Anybody have any idea what shade of grey Autotrail use on the front of their vans. Would like to cover a few chips on the front.

I have a 2010 Savannah with the Platinum Pack.

Sent an email to Autotrail two week ago re this matter ............ Guess what? Still no reply!

Cheers


----------



## Zebedee (Oct 3, 2007)

Ring them up! A lot of companies set up email accounts and virtually ignore them thereafter! :roll:

A phone call is much more likely to succeed, and if you get the info from AutoTrail directly they will probably want your build number (_or similar_) because I doubt if the exact shade remains unchanged over a period.

Dave


----------



## adgy (Sep 22, 2005)

Sent the build number in the original email...... Still no reply 

Cheers


----------



## peribro (Sep 6, 2009)

Try calling the original supplying dealer - or Chris at Premier Motorhomes who often posts on MHF.


----------



## Mrplodd (Mar 4, 2008)

You can never do a decent job with a touch up, brush or spray.

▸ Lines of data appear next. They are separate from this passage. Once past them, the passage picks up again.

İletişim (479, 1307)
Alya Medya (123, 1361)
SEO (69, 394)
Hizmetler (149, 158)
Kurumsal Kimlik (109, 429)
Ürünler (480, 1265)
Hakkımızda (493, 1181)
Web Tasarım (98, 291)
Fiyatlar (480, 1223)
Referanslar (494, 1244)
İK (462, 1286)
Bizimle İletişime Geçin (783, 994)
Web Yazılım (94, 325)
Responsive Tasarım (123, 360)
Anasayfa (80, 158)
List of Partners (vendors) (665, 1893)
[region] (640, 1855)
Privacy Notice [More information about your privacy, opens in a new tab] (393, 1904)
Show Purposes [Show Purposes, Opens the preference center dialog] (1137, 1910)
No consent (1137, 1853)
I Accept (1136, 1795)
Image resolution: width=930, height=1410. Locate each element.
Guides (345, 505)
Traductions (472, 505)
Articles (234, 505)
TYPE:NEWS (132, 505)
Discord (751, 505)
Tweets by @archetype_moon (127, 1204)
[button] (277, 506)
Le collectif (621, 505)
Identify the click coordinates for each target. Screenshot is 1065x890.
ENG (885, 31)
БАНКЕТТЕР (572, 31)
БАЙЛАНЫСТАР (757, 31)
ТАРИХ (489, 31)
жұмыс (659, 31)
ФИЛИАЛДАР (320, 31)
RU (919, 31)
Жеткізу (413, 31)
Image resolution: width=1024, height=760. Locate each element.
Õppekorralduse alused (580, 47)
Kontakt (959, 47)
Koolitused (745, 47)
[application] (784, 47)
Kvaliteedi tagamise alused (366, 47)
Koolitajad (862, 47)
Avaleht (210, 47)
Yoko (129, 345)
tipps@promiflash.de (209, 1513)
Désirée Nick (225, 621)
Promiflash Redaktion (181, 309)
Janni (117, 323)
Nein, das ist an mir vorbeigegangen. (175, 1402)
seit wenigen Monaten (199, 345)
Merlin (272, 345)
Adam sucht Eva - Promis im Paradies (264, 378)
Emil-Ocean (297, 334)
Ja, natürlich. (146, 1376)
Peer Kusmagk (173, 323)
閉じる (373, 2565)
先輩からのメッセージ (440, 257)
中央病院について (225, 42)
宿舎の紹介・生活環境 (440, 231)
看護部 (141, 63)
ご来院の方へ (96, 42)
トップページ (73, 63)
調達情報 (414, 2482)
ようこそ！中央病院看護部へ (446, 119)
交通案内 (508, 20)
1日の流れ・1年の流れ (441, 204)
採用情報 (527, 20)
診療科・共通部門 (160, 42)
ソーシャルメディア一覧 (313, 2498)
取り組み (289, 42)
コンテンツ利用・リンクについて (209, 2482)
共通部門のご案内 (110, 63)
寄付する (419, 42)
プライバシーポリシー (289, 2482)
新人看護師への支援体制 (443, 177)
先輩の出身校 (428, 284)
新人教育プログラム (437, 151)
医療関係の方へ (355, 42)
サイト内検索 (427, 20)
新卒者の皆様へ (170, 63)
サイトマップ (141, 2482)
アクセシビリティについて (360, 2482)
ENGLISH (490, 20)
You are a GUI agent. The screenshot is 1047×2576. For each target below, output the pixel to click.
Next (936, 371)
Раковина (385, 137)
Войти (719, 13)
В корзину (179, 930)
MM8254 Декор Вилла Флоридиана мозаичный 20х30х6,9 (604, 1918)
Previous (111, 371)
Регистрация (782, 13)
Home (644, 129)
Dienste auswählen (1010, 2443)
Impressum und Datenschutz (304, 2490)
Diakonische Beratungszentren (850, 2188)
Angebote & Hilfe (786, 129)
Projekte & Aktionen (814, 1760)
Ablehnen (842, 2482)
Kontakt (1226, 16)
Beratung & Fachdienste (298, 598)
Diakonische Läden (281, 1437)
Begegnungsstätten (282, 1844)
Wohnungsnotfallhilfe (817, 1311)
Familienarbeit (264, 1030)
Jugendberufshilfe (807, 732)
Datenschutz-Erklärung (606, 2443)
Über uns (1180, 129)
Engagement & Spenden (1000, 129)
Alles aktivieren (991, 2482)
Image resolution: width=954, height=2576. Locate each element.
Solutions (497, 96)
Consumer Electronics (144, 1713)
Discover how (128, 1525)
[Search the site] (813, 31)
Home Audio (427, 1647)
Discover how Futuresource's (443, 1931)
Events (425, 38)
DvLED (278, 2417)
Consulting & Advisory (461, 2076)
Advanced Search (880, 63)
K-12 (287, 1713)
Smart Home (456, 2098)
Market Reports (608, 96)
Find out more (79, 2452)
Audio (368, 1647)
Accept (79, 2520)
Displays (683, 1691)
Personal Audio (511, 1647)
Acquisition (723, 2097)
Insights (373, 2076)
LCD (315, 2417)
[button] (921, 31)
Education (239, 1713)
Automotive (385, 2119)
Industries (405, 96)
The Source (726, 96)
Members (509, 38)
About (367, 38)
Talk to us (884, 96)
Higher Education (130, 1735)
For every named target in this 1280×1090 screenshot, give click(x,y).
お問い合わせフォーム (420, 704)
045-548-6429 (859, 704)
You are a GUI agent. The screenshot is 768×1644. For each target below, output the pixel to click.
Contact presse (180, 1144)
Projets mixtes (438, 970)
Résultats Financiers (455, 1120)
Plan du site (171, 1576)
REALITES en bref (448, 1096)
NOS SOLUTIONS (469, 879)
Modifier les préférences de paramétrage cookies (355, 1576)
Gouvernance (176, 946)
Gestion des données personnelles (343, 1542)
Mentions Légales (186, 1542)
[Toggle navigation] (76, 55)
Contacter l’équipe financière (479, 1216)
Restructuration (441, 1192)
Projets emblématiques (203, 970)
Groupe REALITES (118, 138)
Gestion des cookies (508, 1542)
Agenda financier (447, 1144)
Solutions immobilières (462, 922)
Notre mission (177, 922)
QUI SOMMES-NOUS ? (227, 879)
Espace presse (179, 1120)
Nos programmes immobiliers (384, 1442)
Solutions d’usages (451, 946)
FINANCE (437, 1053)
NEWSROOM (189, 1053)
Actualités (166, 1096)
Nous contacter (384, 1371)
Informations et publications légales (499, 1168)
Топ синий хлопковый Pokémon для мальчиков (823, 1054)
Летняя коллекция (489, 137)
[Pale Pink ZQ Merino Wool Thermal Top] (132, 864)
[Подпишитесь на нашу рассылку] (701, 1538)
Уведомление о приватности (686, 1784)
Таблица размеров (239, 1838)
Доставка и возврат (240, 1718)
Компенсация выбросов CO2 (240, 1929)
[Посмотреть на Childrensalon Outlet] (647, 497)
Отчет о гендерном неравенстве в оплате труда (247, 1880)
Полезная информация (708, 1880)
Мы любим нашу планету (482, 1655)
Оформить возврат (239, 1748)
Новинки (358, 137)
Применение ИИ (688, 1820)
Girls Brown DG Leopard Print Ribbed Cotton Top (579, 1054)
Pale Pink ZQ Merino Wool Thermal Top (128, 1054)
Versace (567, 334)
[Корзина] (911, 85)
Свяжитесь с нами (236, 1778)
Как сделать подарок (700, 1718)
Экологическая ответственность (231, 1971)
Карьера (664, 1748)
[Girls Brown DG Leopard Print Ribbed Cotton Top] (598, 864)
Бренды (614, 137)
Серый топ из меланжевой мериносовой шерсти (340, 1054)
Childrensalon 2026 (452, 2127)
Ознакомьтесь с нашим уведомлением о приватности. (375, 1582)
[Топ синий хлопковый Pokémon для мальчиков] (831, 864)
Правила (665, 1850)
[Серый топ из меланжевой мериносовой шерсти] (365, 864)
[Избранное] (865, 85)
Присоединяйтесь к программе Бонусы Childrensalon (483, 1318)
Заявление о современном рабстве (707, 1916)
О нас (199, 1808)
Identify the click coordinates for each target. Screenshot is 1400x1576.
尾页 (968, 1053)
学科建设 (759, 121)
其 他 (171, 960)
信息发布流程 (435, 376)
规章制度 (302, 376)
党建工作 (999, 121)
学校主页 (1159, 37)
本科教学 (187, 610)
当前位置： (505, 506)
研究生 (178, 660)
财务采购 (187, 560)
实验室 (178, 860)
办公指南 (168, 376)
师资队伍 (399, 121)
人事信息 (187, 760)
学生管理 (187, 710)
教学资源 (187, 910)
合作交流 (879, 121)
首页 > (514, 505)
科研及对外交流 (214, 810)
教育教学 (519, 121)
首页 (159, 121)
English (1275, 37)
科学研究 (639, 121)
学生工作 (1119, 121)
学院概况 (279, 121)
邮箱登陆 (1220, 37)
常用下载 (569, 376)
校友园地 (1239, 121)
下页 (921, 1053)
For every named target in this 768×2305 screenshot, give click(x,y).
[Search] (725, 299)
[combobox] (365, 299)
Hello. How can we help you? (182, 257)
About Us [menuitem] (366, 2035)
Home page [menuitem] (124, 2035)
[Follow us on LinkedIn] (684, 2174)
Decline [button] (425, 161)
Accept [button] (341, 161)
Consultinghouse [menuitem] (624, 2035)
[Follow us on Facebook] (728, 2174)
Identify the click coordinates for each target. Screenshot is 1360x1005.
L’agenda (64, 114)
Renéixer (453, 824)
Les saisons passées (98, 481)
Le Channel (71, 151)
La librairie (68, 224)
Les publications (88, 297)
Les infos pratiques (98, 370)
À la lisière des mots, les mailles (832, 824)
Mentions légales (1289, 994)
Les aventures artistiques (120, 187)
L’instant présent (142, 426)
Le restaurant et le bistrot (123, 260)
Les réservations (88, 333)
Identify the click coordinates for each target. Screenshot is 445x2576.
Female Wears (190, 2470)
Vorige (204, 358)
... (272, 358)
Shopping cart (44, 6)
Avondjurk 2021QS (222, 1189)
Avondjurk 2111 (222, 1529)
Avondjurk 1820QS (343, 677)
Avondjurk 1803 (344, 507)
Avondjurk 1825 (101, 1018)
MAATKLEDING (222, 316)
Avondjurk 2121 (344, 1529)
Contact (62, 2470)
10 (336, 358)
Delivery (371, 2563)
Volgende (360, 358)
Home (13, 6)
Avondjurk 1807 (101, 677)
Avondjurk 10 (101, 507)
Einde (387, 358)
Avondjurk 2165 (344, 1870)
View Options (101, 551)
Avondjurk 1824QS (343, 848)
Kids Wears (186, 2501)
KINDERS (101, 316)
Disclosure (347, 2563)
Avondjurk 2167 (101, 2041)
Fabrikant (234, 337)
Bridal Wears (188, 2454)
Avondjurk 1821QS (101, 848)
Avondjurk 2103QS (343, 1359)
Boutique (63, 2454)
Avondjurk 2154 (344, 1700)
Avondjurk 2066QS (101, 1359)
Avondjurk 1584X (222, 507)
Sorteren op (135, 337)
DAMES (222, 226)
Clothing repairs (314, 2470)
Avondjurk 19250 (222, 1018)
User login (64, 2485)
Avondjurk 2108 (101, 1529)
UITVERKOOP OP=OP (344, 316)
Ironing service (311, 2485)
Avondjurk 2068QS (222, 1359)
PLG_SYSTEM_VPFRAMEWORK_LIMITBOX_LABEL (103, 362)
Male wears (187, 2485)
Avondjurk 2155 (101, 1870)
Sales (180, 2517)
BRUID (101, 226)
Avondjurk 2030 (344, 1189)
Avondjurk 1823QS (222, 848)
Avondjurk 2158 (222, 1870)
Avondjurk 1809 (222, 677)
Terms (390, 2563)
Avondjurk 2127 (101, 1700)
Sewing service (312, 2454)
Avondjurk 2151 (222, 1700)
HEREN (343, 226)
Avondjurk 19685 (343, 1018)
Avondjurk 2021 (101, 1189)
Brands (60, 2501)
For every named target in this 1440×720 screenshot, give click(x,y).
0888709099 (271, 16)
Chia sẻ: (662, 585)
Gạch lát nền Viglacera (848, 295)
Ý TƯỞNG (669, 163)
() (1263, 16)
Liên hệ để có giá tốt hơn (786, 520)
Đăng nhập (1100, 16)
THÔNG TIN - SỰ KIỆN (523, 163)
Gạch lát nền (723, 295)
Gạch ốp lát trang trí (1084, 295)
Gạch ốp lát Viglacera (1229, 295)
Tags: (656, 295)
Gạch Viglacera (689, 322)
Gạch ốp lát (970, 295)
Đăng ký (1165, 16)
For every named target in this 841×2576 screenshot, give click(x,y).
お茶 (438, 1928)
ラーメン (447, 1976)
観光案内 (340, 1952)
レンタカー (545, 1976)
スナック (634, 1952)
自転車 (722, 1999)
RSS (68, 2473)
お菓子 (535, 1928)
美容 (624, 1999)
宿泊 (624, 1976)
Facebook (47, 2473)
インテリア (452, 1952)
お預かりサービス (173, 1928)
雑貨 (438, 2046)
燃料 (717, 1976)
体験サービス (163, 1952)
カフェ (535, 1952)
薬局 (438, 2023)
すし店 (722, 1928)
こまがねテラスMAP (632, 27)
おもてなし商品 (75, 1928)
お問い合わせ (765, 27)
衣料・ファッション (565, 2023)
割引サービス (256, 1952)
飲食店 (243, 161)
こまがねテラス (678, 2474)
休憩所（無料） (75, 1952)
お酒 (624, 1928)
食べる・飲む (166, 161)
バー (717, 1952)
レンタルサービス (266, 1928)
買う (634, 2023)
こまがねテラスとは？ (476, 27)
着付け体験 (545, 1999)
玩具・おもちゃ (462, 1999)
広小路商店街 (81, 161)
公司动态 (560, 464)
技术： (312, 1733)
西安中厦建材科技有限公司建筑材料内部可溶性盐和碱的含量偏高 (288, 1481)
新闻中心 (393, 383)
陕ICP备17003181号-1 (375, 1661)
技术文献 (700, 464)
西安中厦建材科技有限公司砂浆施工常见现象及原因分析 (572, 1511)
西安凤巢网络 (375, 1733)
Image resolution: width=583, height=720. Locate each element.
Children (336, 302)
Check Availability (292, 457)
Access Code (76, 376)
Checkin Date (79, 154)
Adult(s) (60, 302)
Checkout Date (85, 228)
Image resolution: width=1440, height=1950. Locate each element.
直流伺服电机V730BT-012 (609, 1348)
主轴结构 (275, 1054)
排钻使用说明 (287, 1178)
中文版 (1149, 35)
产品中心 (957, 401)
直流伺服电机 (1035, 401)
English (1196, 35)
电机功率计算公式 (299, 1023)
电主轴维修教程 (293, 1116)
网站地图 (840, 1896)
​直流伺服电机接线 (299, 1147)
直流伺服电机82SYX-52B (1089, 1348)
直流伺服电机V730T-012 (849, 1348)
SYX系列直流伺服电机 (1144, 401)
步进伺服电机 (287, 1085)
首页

If you want a decent job use "Chips Away" or similar 
. I have used them a few times and I have NEVER been able to see the repair no matter how hard I try. Not cheap but a first class result. 

If not go to a body shop, they have machines like B&Q use to match paint colours, trouble is they will have a minimum mix quantity, probably half a litre which is a bit much for a few chips :roll: 

It's probably a Fiat colour anyway!


----------



## premiermotorhomes (Feb 13, 2008)

Good morning adgy,

The silver colour of the Fiat cab is not Auto-Trail, this is a factory Fiat paint code and they would be unable to assist in providing this colour.

You need to contact your local Fiat commercial agent who can be located here: http://www.fiatprofessional.co.uk/uk/Find_your_dealership

They should be able to provide the paint code, and also offer touch up sticks.

Regards,
Chris


----------



## Mrplodd (Mar 4, 2008)

Told you so :wink:


----------



## philoaks (Sep 2, 2008)

Have you checked under the bonnet for a paint code. On my Autotrail there is a label stuck onto the front cross member (alongside the axle weights label). Mine shows the colour as 691/A which on mine is an anthracite grey colour. Your code will obviously be different but the label may be in the same area.


----------